Tanggapan atas Pernyataan Ketua MPR "Pembayaran Pokok Utang Pemerintah Tidak Wajar". Pernyataan tersebut selain bermuatan politis juga menyesatkan. Berikut penjelasannya:
1. Pembayaran pokok utang tahun 2018 sebesar Rp 396 triliun, dihitung berdasarkan posisi utang per akhir Desember 2017. Dari jumlah tersebut 44 persen adalah utang yang dibuat pada periode sebelum 2015 (Sebelum Presiden Jokowi). Ketua MPR saat ini adalah bagian dari kabinet saat itu.
Sementara itu, 31,5 persen pembayaran pokok utang adalah untuk instrumen SPN/SPN-S yang bertenor di bawah satu tahun yang merupakan instrumen untuk mengelola arus kas (cash management). Pembayaran utang saat ini adalah kewajiban yang harus dipenuhi dari utang masa lalu, mengapa baru sekarang diributkan?

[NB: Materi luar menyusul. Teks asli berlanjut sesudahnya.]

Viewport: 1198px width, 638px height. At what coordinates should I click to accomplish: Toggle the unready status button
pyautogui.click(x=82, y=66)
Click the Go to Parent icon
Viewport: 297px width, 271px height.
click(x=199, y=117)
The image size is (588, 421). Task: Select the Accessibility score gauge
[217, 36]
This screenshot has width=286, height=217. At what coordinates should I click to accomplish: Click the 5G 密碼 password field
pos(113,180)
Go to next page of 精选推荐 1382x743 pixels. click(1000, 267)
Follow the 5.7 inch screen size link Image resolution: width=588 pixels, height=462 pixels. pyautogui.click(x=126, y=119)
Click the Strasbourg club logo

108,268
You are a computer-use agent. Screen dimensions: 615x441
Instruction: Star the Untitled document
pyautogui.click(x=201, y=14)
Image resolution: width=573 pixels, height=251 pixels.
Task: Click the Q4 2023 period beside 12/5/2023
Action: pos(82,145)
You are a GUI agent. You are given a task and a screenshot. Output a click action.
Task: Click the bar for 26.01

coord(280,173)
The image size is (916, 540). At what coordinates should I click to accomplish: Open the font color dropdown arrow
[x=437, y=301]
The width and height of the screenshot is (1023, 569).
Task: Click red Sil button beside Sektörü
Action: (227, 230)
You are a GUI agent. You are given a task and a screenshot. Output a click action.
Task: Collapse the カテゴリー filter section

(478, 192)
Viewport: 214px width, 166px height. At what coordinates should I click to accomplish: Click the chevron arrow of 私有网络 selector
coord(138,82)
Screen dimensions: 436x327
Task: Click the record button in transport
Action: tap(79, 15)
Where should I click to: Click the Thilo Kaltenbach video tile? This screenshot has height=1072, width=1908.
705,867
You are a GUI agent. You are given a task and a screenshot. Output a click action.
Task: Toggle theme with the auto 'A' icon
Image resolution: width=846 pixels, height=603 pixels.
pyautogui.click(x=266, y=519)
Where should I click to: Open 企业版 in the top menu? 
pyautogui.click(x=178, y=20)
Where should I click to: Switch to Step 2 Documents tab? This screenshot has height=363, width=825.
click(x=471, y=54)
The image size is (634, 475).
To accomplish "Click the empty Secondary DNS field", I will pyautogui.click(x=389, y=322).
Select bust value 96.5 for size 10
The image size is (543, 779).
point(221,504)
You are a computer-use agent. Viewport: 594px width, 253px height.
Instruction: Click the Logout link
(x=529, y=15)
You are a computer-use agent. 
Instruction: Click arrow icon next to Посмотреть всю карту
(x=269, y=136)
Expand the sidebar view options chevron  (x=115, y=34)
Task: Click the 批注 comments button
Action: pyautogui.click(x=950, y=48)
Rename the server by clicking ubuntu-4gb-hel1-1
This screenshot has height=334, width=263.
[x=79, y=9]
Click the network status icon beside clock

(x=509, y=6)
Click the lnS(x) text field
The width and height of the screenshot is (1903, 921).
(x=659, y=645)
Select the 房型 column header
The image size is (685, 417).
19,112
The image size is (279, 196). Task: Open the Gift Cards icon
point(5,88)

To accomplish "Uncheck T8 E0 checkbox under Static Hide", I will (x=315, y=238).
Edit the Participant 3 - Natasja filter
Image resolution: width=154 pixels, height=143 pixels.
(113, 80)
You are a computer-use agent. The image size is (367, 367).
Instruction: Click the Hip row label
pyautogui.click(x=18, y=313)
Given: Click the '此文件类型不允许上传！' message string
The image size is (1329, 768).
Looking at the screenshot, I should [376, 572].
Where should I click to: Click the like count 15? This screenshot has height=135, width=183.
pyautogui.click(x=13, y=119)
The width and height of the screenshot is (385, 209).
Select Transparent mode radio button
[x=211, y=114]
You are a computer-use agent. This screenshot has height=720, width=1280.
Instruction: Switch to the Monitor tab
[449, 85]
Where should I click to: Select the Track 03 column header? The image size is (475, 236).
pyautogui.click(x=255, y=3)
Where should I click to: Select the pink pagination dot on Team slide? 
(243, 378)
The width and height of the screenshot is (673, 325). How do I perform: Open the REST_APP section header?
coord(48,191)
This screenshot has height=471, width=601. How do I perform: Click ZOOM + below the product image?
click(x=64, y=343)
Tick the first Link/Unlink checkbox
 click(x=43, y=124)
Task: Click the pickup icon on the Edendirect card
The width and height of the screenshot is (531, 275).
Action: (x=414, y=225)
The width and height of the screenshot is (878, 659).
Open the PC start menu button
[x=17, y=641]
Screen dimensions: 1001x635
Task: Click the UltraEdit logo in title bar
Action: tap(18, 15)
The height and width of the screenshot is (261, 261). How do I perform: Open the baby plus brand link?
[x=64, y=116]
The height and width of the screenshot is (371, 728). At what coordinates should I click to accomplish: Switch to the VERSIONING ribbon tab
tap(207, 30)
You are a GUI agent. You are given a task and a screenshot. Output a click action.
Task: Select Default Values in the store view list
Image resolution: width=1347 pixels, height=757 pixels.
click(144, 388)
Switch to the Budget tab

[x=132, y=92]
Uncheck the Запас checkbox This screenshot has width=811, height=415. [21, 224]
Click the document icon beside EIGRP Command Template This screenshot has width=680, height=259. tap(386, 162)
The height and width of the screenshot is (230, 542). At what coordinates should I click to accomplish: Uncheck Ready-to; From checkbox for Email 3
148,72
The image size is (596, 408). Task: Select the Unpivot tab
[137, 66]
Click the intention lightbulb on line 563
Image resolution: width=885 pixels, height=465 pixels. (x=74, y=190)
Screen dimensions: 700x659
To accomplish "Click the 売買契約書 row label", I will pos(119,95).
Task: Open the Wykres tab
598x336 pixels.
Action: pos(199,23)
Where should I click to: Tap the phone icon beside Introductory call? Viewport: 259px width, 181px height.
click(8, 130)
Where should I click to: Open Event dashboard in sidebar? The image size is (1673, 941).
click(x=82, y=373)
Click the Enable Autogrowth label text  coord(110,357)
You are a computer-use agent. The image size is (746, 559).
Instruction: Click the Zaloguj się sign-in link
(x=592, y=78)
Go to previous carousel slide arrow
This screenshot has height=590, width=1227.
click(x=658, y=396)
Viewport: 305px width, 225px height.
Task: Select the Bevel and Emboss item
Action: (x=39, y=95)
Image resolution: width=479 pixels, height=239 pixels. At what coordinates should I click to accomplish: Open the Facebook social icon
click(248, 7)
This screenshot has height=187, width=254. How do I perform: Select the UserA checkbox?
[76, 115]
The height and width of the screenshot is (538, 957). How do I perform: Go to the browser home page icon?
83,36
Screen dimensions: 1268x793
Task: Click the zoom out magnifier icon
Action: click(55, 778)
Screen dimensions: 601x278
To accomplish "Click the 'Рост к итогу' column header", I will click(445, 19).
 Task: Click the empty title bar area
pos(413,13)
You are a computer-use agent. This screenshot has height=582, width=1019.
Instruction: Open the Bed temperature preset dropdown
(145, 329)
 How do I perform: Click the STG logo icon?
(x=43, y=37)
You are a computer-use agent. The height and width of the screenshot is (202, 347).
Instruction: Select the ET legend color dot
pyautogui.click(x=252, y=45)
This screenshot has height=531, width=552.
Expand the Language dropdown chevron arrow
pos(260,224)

2. Karena Ketua MPR menggunakan perbandingan, mari kita bandingkan jumlah pembayaran pokok utang dengan anggaran kesehatan dan anggaran Dana Desa.
Jumlah pembayaran pokok utang Indonesia tahun 2009 adalah Rp117,1 triliun, sedangkan anggaran kesehatan adalah Rp25,6 triliun. Jadi perbandingan pembayaran pokok utang dan anggaran kesehatan adalah 4,57 kali lipat. Pada tahun 2018, pembayaran pokok utang adalah Rp396 triliun sedangkan anggaran kesehatan adalah Rp107,4 triliun, atau perbandingannya turun 3,68 kali. Artinya rasio yang baru ini sudah menurun dalam 9 tahun sebesar 19,4%.
Bahkan di tahun 2019 anggaran kesehatan meningkat menjadi Rp122 triliun atau sebesar 4,77 kali anggaran tahun 2009, dan rasionya mengalami penurunan jauh lebih besar lagi, yakni 26,7%. Di sini anggaran kesehatan tidak hanya yang dialokasikan ke Kementerian Kesehatan, tapi juga untuk program peningkatan kesehatan masyarakat lainnya, termasuk DAK Kesehatan dan Keluarga Berencana.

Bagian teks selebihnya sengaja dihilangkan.